Contre la suppression : le Livret A est une arme financière pour l’Etat

Conséquence directe du précédent argument : en rassurant les épargnants, le Livret A permet de maintenir leur épargne dans le circuit économique. « On est bien content d’avoir l’argent du Livret A quand la situation économique se dégrade », résume Cyril Blesson. Les pouvoirs publics disposent ainsi d’une arme financière pour suppléer les banques en cas de crise, ou pour appuyer des politiques de relance. Le coronavirus vient d’ailleurs d’en donner un exemple concret, puisque que le Fonds d’épargne va contribuer à hauteur de 26 milliards d’euros au plan de relance du gouvernement français, à destination en particulier des collectivités locales, du logement et des secteurs de la transition écologique.
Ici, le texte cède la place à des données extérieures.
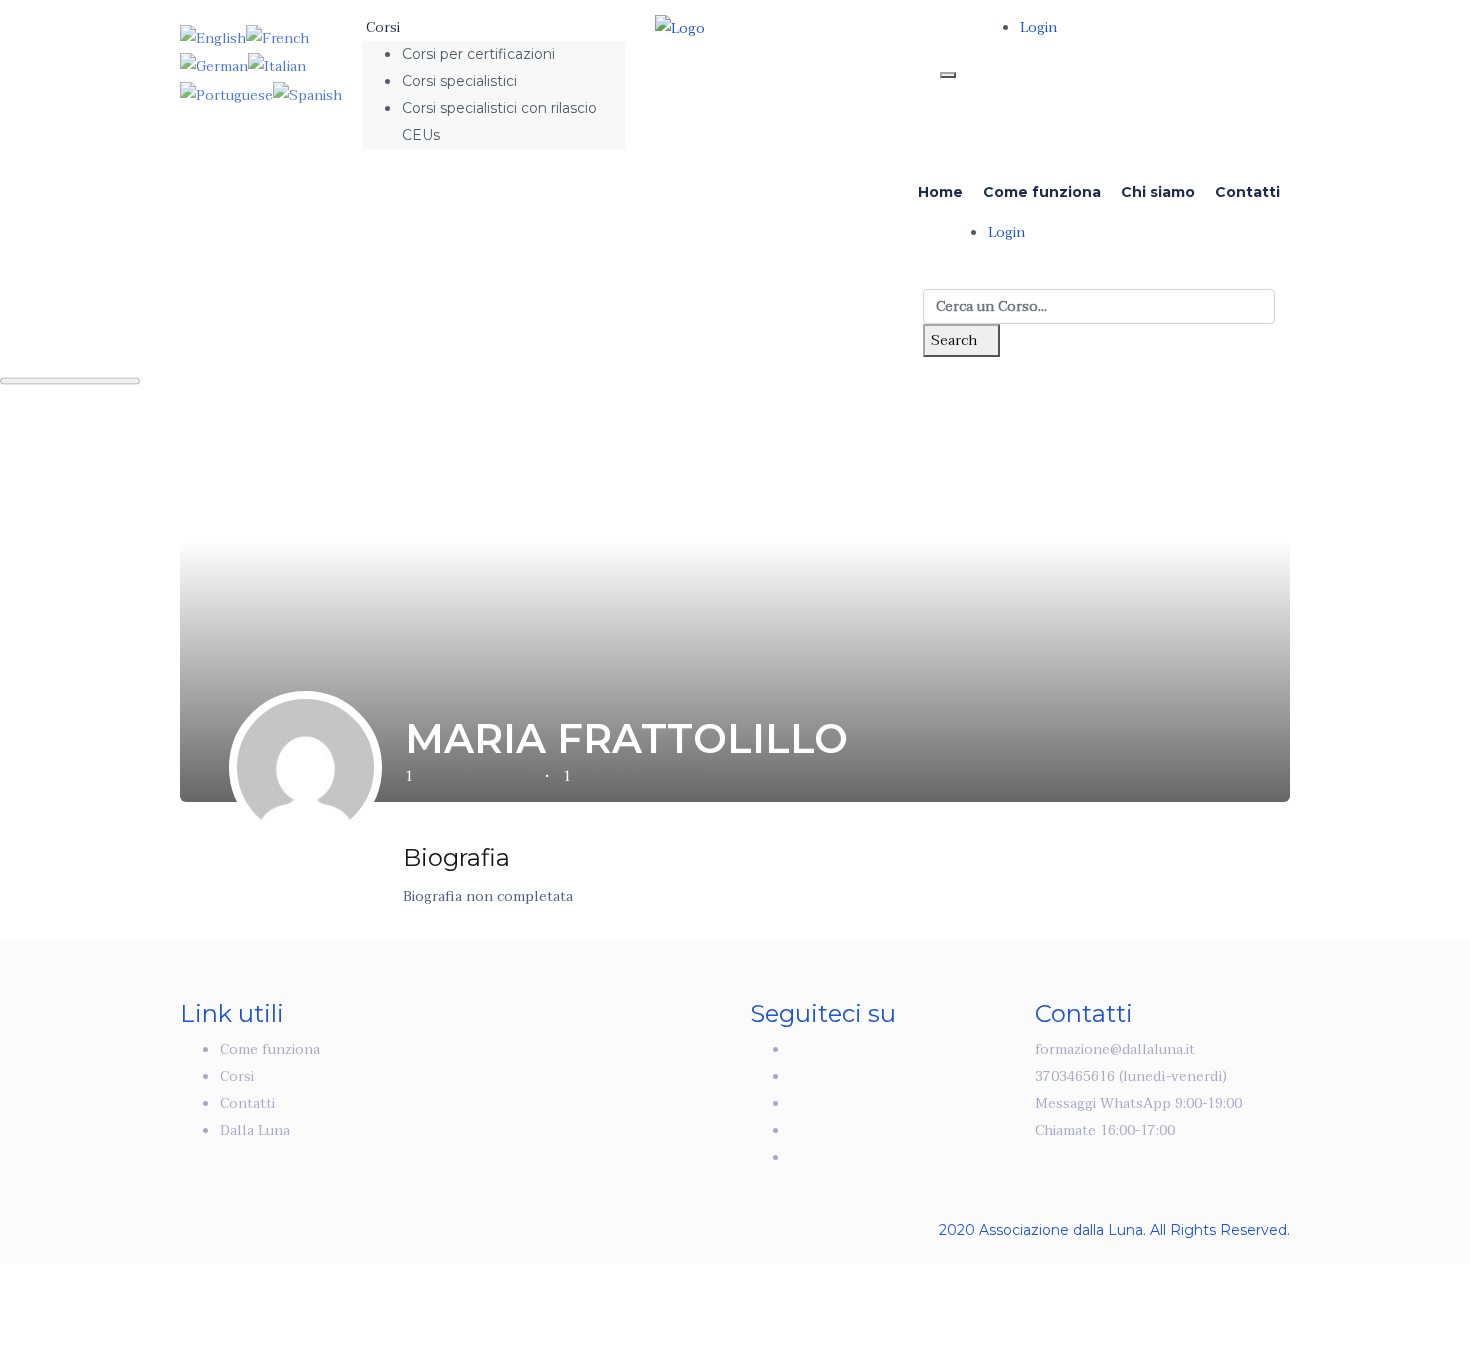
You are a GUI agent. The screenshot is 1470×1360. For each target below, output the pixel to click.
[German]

Réformer plutôt que supprimer ?

Malgré l’agacement qu’il suscite au sein de la puissance publique et dans les cercles financiers, la suppression du Livret A n’est pas à l’ordre du jour, et ne le sera sans doute pas avant longtemps. « Le Livret A échappe à la rationalité économique, c’est un phénomène politique », déplore Philippe Crevel. « La moindre baisse de taux entraîne un psychodrame. Alors, supprimer le Livret A, ce serait considéré comme un sacrilège ! »

Il existe en revanche plusieurs pistes pour en réformer le fonctionnement. La première : réformer à nouveau le mode de calcul du taux. « Il faut commencer par supprimer le plancher actuel de 0,50% », estime Cyril Blesson qui rappelle que « la BCE a amené les taux d’intérêt en territoire négatif, entre autres, pour inciter à la désépargne ».

Autre possibilité : supprimer l’exonération fiscale dont profitent surtout les détenteurs de Livrets A bien alimentés. Pour Philippe Crevel, « cela aurait du sens. Avec le Livret A, est-on vraiment dans de l’épargne populaire ? L’exonération est-elle encore justifiée. » « Le Livret d’épargne populaire (LEP), tel qu’il existe déjà, suffit à garantir l’épargne des plus modestes contre l’inflation », estime de son côté Cyril Blesson. « Mais il est trop méconnu : il faudrait en faire la promotion, le rendre plus accessible »

Enfin, certains plaident pour une fusion du Livret A et du LDDS. « Le maintien des deux produits n’a plus vraiment de sens depuis la généralisation à toutes les banques de la distribution du Livret A [en 2009, NDLR] », rappelle Philippe Crevel. « Pourquoi pas », renchérit Cyril Blesson. « Cela permettrait de limiter l’enveloppe défiscalisée, et donc l’effet d’aubaine. »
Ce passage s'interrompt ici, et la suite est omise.